Nach Art einer Krähwinkeliade spielt das Stück in einem kleinen deutschen Städtchen. Man bereitet sich – ähnlich wie in Büchners Leonce und Lena – auf den Besuch des Landesfürsten vor. Der Poet des Ortes hat ein allegorisches Festspiel vorbereitet, in dem die Göttin der Gerechtigkeit mit ihrem Attribut der Waage auftreten soll, die man kurzerhand dem Standbild der Justitia auf dem Dach des Stadthauses entnimmt. Das führt zu allerlei lustspieltypischen Verdächtigungen und Verwicklungen, satirischen Attacken und selbstironischen Bemerkungen („Halt’s Maul, junges Deutschland“).
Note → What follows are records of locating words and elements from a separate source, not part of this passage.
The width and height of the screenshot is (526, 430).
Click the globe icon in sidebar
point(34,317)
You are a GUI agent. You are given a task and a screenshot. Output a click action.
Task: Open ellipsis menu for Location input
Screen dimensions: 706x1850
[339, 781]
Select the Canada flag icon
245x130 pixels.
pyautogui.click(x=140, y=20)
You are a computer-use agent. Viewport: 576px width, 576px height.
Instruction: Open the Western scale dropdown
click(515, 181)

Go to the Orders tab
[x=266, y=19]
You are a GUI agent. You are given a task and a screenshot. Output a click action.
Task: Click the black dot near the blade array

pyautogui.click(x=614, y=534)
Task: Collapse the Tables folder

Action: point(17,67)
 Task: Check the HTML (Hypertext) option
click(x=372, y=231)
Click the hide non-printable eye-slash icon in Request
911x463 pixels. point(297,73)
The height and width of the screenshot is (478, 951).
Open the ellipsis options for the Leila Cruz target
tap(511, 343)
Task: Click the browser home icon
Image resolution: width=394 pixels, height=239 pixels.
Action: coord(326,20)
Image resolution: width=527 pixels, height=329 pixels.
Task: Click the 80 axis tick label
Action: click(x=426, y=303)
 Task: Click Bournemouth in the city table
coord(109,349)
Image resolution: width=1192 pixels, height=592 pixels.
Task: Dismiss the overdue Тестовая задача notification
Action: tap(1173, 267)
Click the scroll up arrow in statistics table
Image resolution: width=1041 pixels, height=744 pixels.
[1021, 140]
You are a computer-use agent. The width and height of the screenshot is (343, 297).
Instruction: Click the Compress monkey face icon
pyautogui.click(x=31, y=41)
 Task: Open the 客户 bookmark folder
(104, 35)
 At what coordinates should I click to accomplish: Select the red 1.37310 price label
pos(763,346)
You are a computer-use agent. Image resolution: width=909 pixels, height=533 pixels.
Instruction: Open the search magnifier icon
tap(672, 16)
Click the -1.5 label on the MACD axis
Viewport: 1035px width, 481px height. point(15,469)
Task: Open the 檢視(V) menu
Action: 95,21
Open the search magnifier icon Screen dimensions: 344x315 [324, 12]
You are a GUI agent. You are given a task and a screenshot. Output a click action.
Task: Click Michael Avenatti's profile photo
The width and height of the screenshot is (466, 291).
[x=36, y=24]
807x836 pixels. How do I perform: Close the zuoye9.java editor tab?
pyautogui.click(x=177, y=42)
Die bürgerlichen Untugenden des Neids, der Eitelkeit, der Speichelleckerei und des Karrieredenkens beherrschen die Szene, und solange das so ist, kann eine demokratisch fundierte Gerechtigkeit nicht gelingen; man muss schon froh sein, wenn der Landesfürst wenigstens halbwegs aufgeklärt regiert.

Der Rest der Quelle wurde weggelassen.